Let this be a lesson to anyone feeling inclined to do something unpleasant to a religious text: forget about the Koran, rip up a Bible and shove it in your knickers – it will probably earn you taxpayer funding.

The BNP may be an odious organisation, but I can’t think of a better way for the British legal establishment to give it a boost than by arresting one of its members for burning a Koran in his own garage – that is where the conflagration occurred – under the pretext of a Public Order Offence.

The charge has been withdrawn for the moment because of lack of evidence, although “further proceedings will ensue”. And if they do, it will be a sign to that very select group of rabid, head-hacking Muslim nut cases that they are on the right track and should, at the slightest pretext, keep on hacking.

Anglican leaders condemn Koran burning and offer "a prayer for a time of book-burning"

“A prayer for a time of book-burning”: only Anglicans could come up with a phrase like that. The book in question is the Koran – surprise, surprise – a copy of which was burnt on March 20th in Florida. Anglican leaders have denounced the conflagration as the “act of a sick mind”.

Meanwhile, rampaging Muslims are burning Christian churches all over the place with nary a peep of protest from the same Anglican leaders: they appear to have squandered their monthly quota of indignation on the witless twerp who burnt the Koran.

From here:

Anglican leaders have condemned the act of burning of the Qur’an on March 20 in Florida, United States.

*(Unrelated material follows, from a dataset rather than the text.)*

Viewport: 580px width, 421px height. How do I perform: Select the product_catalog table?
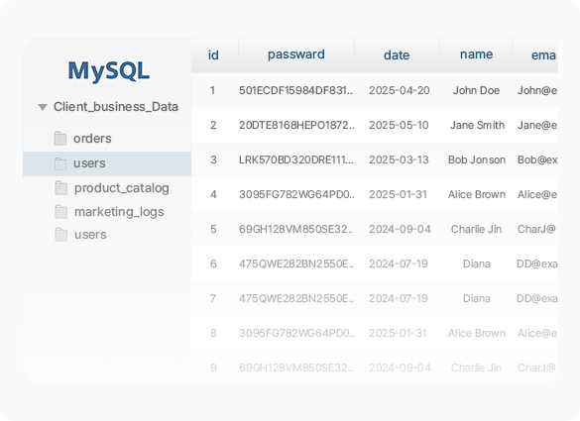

Bishop Alexander Malik of the Diocese of Lahore, Pakistan, said that “Such acts were in flagrant contradiction to the teaching of Christianity… They were the manifestations of sick minds busy in spreading hatred, bigotry and unease in society.”

In Peshawar, Pakistan, Bishop Humphrey Peters noted that this was a “shameful act” performed “only to gain cheap popularity”.  Bishop Peters was speaking at a press conference alongside members of a Peshawar based inter faith group ‘Faith Friends’ at which colleagues from the Muslim, Sikh and Hindu communities also expressed their anger at the action.